▶ _WHAT YOU SHOULD DO_
Present the lines below as a numbered list, omitting any blank lines and leaving out the pictures.

▶ _PROVIDED DATA_
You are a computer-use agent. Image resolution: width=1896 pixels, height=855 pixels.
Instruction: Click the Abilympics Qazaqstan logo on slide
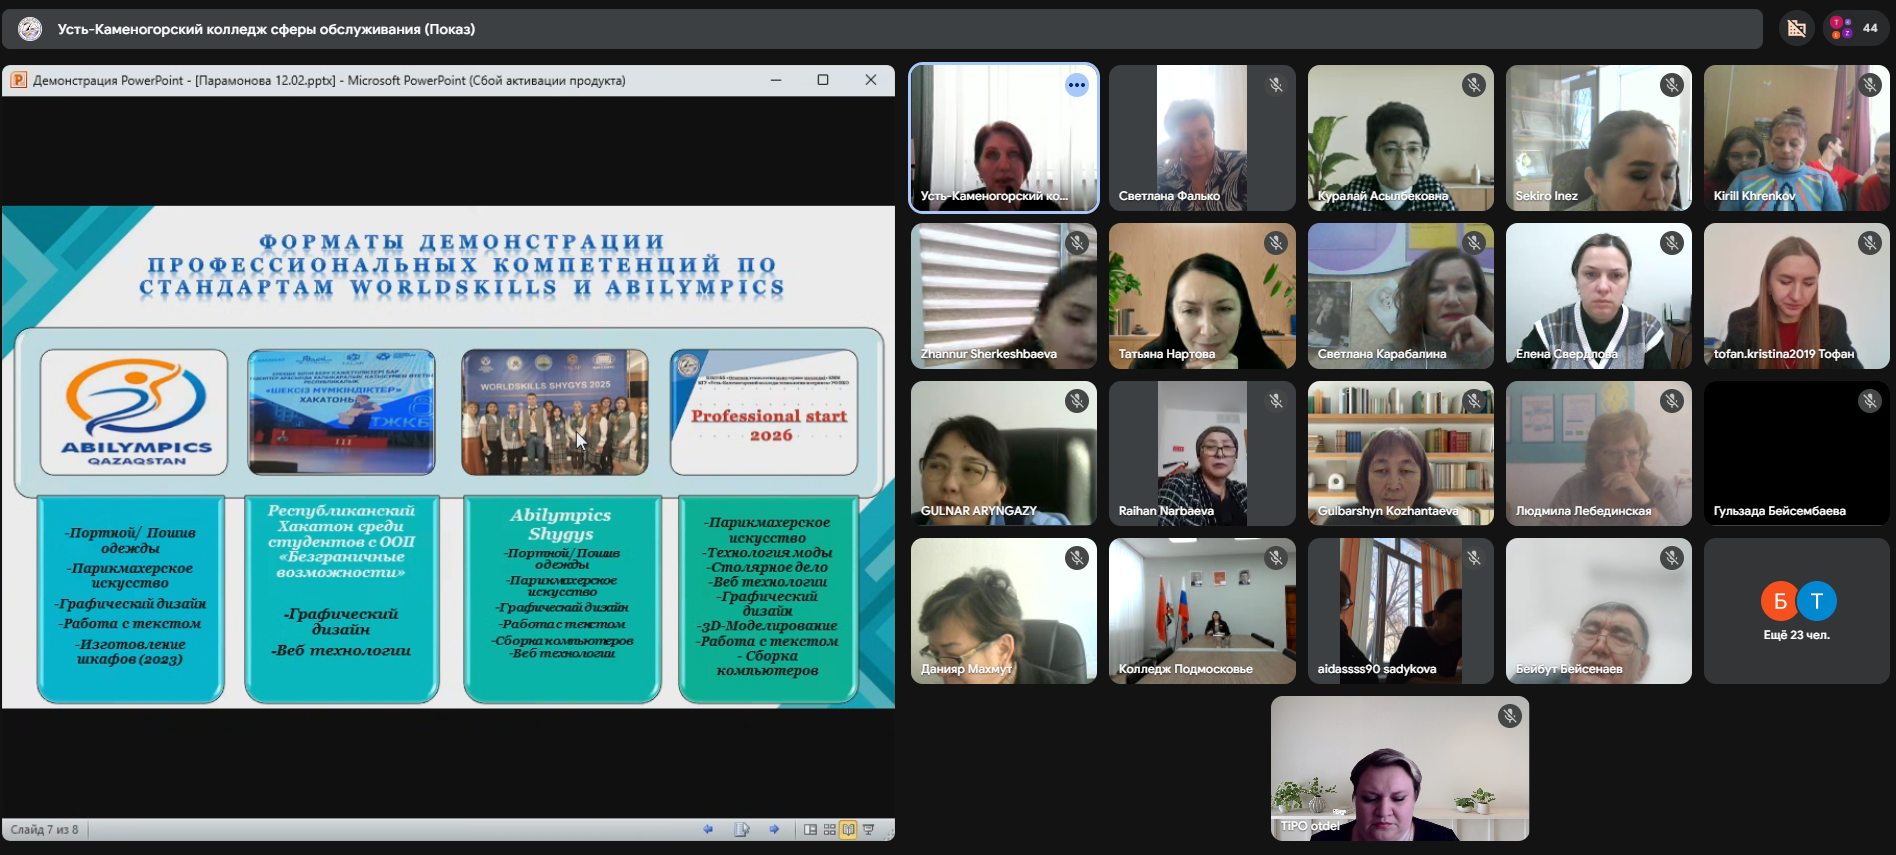pos(135,412)
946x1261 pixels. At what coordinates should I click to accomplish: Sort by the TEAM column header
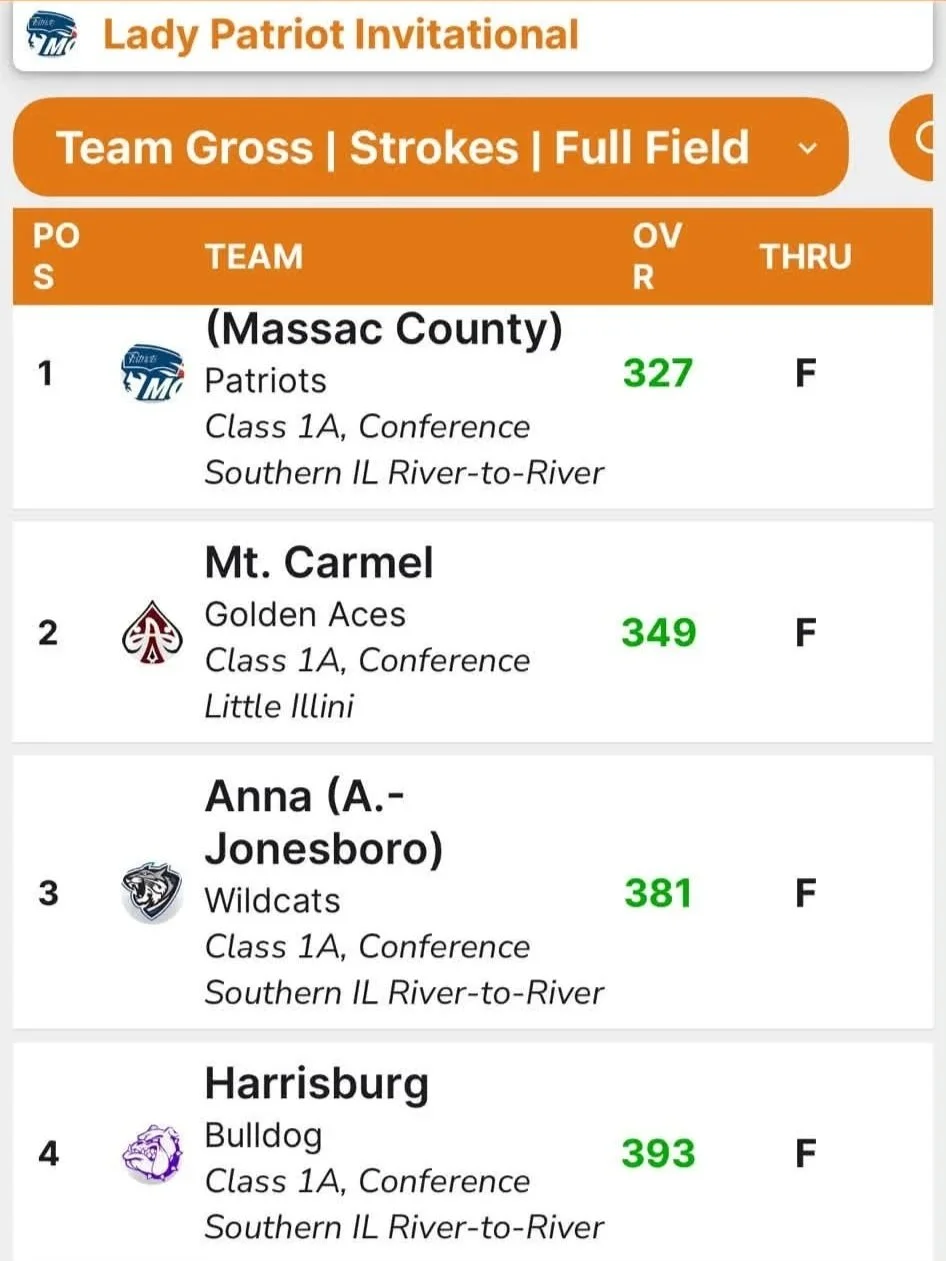pyautogui.click(x=254, y=256)
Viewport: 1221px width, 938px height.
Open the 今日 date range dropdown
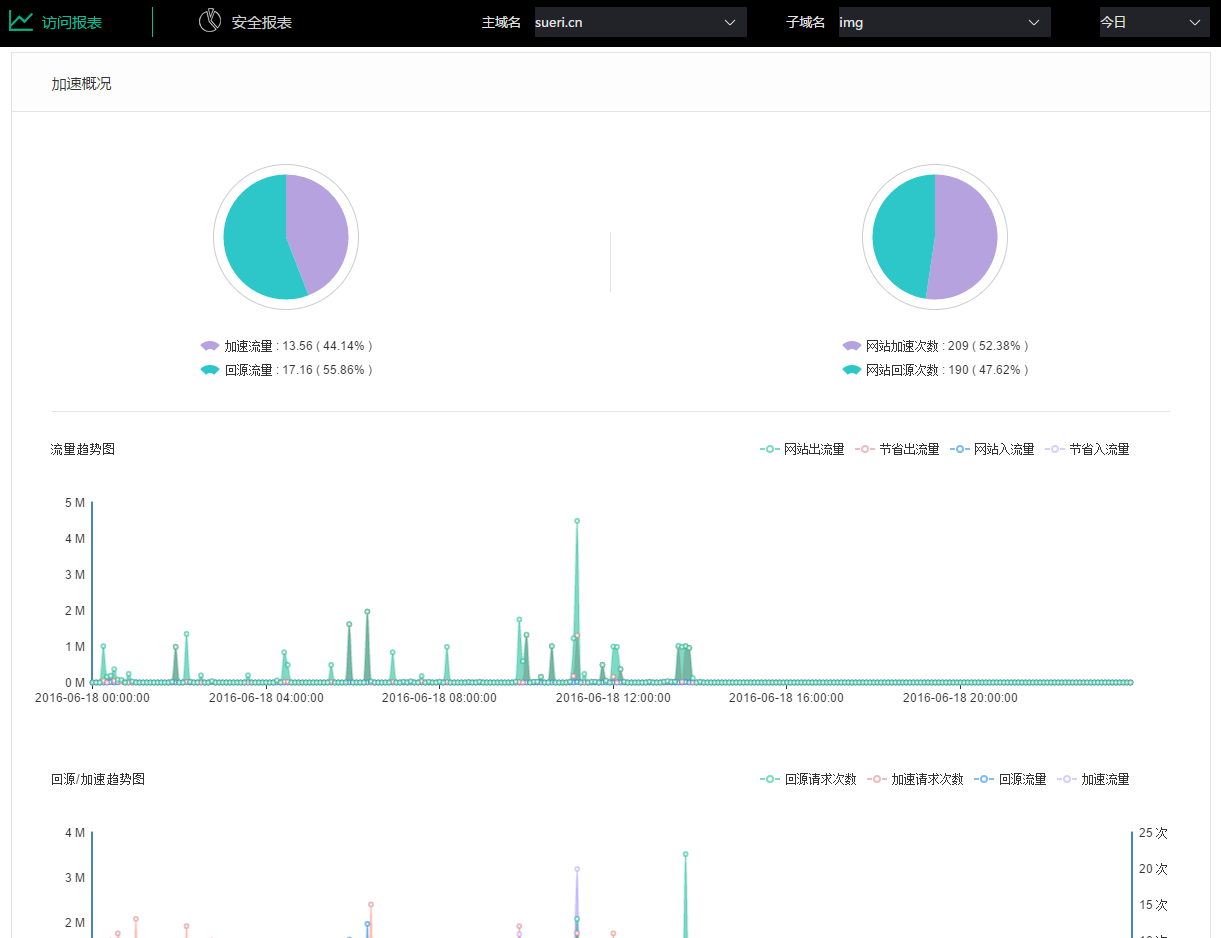[1154, 22]
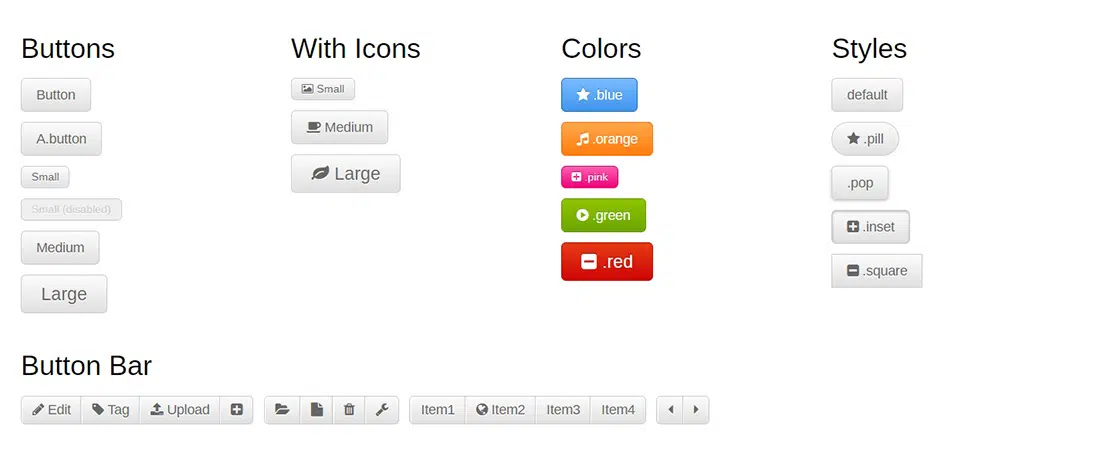
Task: Click the right arrow button
Action: pyautogui.click(x=696, y=410)
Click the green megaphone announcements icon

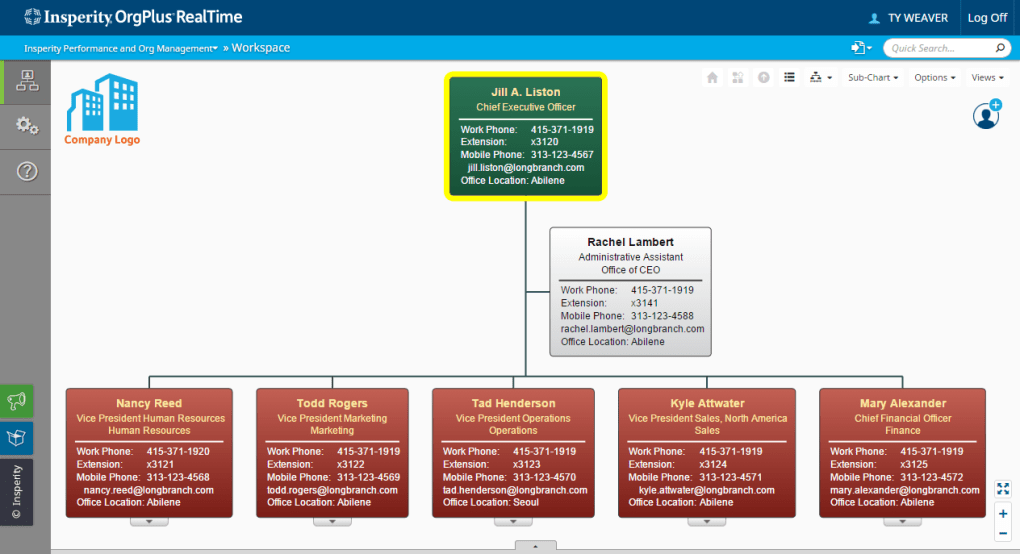click(17, 402)
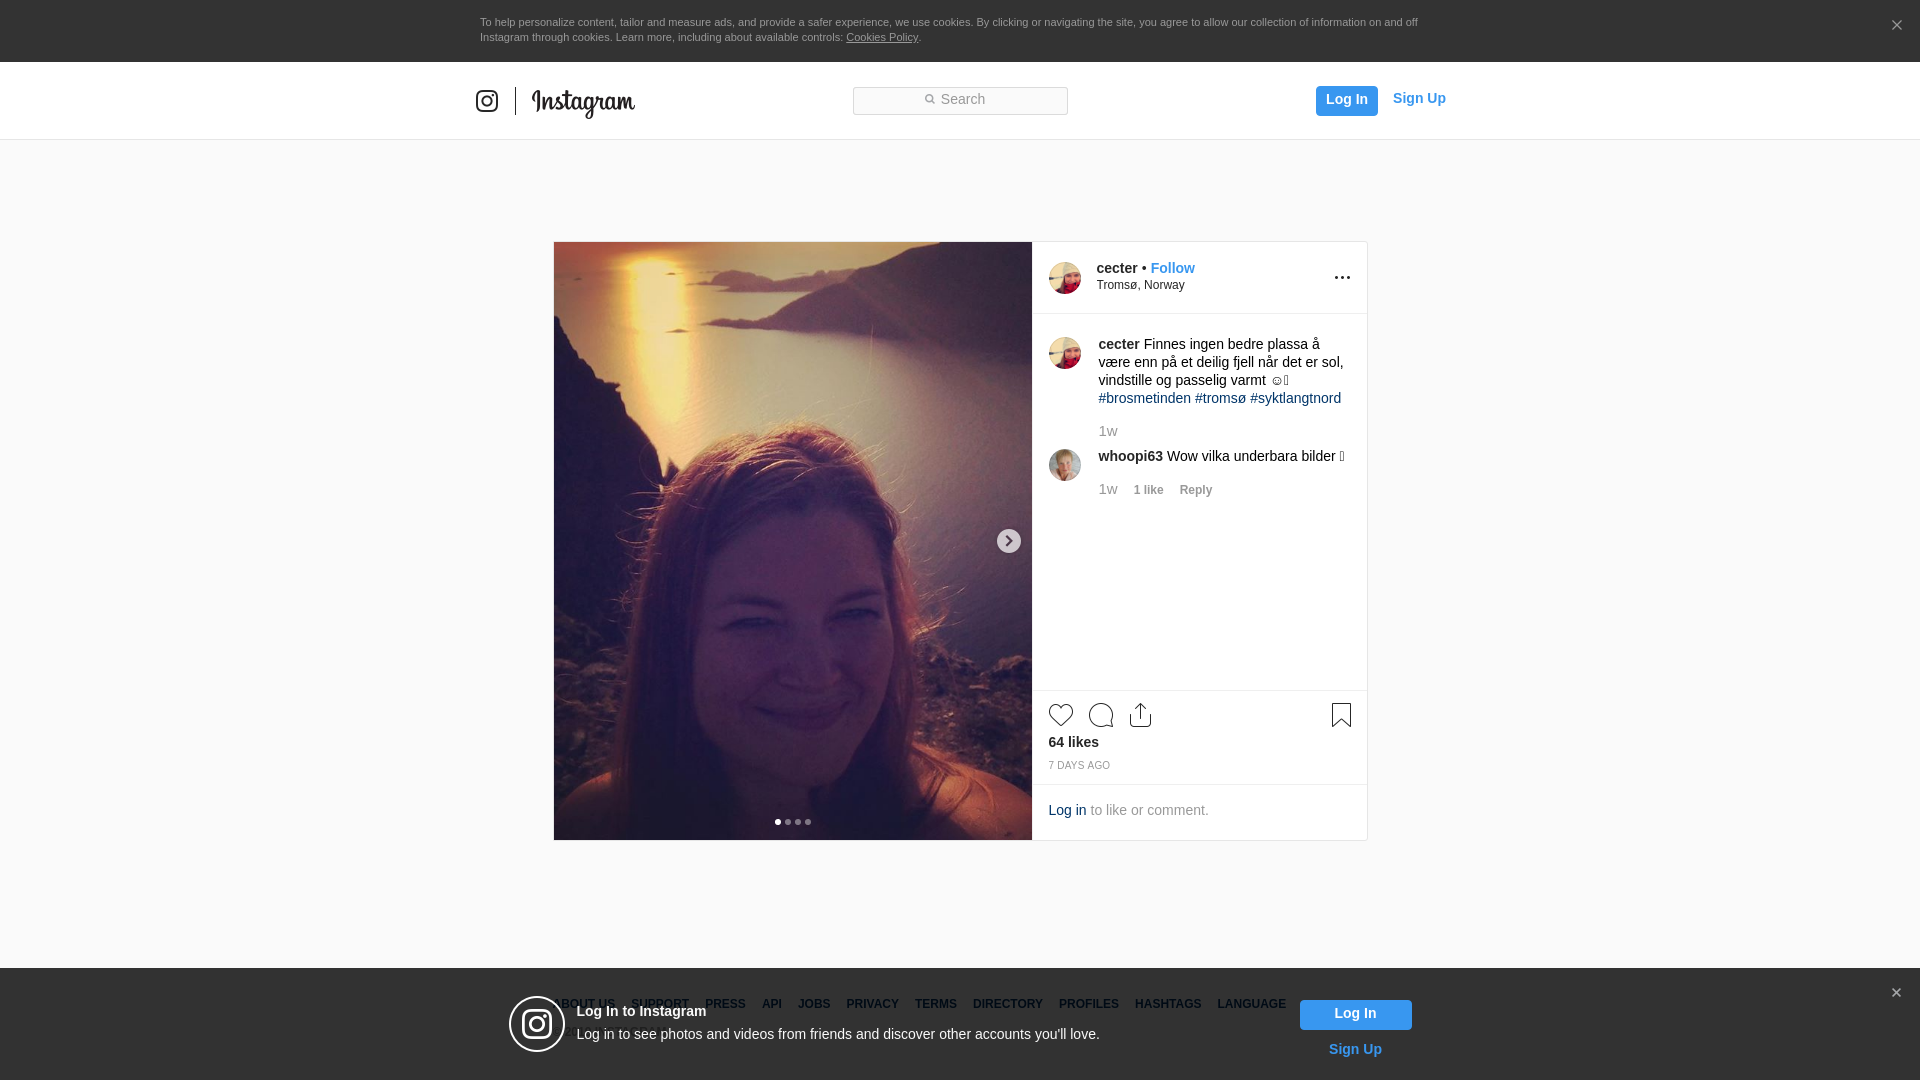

▶ _COMPLETE OUTPUT_
1. You are a computer-use agent. Image resolution: width=1896 pixels, height=855 pixels.
2. Instruction: Click the Abilympics Qazaqstan logo on slide
3. pos(135,412)
4. 946x1261 pixels. At what coordinates should I click to accomplish: Sort by the TEAM column header
5. pyautogui.click(x=254, y=256)
6. Viewport: 1221px width, 938px height.
7. Open the 今日 date range dropdown
8. [1154, 22]
9. Task: Click the right arrow button
10. Action: pyautogui.click(x=696, y=410)
11. Click the green megaphone announcements icon
12. click(17, 402)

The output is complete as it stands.